* **Task prompt**
Start at the line in the entries below that contains "This screenshot has width=671, height=472.", stop at the line that contains "The width and height of the screenshot is (1024, 638).", and output exactly the lines in that span, both ends included.

.....

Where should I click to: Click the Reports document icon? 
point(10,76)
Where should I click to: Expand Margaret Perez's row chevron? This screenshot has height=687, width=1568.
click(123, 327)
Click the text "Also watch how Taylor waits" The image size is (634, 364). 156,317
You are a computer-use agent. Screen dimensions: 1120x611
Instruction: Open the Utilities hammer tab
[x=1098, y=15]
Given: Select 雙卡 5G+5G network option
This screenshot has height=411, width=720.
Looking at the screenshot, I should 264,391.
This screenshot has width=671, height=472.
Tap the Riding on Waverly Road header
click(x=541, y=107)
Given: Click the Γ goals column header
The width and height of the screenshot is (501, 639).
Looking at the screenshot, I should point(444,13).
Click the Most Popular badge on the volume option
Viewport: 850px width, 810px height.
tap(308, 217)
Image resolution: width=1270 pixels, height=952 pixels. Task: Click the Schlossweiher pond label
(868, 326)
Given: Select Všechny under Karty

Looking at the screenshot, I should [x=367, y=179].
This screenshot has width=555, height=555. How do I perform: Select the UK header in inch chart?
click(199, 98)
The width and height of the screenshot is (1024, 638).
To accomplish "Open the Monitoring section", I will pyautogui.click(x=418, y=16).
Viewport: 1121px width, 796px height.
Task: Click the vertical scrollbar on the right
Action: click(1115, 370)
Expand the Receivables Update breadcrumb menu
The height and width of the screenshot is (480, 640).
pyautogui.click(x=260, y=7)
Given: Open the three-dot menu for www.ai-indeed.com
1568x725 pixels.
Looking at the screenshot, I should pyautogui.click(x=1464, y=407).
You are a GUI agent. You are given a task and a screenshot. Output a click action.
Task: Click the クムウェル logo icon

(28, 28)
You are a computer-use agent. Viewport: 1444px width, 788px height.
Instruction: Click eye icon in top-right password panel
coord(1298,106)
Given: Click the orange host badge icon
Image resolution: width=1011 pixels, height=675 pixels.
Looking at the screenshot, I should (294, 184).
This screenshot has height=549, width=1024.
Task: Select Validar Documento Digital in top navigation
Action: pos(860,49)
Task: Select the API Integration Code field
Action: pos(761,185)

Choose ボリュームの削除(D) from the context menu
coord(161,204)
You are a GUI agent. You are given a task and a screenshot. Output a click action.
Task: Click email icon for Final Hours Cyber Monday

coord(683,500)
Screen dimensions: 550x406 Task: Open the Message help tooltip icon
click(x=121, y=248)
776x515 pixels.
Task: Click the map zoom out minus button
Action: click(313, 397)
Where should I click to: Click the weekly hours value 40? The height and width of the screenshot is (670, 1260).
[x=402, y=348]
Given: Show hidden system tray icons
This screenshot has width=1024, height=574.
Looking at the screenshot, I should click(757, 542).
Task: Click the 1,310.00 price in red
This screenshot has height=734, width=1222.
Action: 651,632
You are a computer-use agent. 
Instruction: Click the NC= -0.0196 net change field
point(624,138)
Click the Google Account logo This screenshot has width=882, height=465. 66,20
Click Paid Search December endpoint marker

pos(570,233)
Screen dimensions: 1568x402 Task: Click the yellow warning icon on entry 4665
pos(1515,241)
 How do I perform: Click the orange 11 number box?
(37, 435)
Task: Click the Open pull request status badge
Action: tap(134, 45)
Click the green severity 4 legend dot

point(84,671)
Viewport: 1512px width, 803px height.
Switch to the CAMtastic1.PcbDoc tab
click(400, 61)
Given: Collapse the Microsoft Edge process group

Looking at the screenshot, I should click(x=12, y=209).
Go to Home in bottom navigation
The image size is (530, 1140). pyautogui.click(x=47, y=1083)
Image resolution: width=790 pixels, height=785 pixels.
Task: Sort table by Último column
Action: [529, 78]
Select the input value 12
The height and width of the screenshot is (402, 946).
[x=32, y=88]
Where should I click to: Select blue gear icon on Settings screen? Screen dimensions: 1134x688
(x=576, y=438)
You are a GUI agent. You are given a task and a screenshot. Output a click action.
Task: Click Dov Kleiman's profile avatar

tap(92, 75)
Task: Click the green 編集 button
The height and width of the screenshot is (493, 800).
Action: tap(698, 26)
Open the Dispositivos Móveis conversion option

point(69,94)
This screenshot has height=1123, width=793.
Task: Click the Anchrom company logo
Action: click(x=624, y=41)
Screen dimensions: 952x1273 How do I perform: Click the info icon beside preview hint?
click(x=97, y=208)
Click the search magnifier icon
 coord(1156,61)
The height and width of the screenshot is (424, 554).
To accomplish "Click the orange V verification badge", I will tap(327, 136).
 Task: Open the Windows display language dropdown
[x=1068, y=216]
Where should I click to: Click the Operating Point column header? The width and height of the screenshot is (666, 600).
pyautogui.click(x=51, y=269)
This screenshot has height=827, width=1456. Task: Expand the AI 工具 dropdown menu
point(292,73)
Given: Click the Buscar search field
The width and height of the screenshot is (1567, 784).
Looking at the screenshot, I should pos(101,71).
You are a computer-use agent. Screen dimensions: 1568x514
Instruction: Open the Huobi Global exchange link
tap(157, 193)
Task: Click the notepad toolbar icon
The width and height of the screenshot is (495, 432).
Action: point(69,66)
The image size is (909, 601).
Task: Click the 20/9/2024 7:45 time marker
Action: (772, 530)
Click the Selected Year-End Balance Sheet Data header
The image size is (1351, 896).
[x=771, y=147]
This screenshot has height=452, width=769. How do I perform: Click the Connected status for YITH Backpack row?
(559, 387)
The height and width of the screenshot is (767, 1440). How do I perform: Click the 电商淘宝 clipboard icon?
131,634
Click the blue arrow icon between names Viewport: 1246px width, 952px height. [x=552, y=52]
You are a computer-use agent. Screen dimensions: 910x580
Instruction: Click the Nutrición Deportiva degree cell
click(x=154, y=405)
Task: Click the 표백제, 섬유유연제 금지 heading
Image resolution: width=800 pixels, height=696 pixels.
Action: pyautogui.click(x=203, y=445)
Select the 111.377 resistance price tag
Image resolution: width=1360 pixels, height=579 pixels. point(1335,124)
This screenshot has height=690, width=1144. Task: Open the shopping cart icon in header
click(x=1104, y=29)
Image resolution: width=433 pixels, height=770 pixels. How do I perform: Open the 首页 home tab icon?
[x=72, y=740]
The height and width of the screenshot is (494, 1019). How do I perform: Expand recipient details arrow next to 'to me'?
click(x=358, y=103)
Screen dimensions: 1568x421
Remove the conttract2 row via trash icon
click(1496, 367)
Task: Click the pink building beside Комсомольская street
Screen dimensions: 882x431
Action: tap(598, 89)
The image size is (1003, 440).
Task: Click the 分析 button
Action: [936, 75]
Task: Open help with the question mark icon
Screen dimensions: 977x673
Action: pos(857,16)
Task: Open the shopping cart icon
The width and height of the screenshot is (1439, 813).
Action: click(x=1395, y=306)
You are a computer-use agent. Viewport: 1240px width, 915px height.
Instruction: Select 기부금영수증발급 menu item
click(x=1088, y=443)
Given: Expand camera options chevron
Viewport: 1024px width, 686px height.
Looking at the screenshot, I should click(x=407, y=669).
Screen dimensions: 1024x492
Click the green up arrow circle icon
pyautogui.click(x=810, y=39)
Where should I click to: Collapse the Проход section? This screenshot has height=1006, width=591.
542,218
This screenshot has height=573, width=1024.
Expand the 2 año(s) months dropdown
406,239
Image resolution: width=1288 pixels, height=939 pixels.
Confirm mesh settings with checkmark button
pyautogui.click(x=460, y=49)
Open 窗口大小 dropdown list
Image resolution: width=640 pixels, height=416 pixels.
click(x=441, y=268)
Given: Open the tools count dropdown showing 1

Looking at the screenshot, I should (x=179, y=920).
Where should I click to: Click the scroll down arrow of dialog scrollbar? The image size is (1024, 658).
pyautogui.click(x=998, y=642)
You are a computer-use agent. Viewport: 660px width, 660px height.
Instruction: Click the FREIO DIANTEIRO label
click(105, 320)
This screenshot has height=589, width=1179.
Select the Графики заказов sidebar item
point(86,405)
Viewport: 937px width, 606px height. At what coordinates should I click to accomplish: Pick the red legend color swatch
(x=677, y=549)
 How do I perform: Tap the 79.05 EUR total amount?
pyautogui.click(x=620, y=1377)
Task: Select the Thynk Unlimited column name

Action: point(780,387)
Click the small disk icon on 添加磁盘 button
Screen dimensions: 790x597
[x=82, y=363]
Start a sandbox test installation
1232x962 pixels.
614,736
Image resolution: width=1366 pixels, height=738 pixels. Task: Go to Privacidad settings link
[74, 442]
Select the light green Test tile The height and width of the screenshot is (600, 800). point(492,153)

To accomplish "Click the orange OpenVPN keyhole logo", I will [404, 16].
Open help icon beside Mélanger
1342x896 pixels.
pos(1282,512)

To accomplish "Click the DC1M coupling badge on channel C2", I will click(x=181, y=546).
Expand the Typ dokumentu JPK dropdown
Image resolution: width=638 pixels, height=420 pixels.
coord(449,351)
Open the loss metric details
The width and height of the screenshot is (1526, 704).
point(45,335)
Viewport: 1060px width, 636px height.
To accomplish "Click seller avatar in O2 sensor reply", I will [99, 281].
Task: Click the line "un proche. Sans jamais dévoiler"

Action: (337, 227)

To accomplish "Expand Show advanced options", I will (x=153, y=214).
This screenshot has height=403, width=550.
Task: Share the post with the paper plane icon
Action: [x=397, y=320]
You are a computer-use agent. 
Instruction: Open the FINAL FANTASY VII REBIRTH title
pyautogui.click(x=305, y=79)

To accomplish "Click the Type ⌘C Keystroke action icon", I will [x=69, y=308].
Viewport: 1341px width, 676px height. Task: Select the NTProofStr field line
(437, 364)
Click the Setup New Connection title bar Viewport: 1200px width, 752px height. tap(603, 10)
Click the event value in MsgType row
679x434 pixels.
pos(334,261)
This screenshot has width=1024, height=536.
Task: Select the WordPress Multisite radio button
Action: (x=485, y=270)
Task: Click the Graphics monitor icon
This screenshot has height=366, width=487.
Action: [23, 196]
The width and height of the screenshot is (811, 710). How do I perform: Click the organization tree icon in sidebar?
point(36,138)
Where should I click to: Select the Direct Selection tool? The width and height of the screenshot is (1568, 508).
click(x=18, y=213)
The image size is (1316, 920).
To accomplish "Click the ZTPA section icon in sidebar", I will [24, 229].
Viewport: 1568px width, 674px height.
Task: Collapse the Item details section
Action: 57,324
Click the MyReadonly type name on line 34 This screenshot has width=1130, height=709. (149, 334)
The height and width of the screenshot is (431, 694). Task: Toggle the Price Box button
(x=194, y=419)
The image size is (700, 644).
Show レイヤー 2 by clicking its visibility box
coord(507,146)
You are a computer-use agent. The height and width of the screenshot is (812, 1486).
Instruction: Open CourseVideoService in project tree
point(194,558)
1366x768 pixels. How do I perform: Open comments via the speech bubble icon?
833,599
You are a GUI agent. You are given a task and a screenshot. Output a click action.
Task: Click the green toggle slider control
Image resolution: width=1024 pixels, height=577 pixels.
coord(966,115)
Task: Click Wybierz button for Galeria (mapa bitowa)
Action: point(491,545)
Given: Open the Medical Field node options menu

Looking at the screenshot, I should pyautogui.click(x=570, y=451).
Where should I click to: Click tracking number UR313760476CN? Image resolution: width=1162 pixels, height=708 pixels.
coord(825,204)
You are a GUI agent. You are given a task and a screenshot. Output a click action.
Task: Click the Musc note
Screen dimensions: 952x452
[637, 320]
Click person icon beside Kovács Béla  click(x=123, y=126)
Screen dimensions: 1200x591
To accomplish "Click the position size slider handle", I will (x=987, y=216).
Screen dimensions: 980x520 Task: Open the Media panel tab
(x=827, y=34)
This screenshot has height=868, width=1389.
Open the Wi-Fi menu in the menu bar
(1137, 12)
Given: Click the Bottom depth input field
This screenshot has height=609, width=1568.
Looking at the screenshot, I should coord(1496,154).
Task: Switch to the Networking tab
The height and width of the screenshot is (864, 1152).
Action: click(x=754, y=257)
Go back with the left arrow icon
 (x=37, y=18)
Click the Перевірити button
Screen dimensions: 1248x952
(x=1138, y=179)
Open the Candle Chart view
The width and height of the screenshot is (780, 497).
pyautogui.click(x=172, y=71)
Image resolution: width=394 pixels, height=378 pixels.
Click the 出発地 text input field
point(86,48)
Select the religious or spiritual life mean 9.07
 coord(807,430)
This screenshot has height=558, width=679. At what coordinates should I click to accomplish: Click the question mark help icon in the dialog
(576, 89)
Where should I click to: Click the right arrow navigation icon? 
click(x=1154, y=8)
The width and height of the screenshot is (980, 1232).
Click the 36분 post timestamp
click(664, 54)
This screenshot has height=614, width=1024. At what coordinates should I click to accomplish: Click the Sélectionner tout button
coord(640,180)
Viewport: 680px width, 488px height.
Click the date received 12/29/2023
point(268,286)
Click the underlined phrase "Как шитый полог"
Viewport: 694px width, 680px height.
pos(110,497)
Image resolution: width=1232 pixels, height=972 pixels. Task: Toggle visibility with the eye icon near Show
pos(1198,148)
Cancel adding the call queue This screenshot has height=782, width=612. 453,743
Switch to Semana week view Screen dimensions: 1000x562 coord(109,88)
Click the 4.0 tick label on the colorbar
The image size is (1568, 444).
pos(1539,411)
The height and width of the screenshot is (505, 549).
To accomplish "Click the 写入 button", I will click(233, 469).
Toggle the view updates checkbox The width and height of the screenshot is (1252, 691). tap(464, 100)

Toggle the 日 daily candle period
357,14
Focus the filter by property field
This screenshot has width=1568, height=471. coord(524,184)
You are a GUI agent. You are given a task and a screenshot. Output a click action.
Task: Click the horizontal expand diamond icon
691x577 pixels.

.....

* **Task response**
This screenshot has width=671, height=472.
Tap the Riding on Waverly Road header
click(x=541, y=107)
Given: Click the Γ goals column header
The width and height of the screenshot is (501, 639).
Looking at the screenshot, I should point(444,13).
Click the Most Popular badge on the volume option
Viewport: 850px width, 810px height.
tap(308, 217)
Image resolution: width=1270 pixels, height=952 pixels. Task: Click the Schlossweiher pond label
(868, 326)
Given: Select Všechny under Karty

Looking at the screenshot, I should [x=367, y=179].
This screenshot has width=555, height=555. How do I perform: Select the UK header in inch chart?
click(199, 98)
The width and height of the screenshot is (1024, 638).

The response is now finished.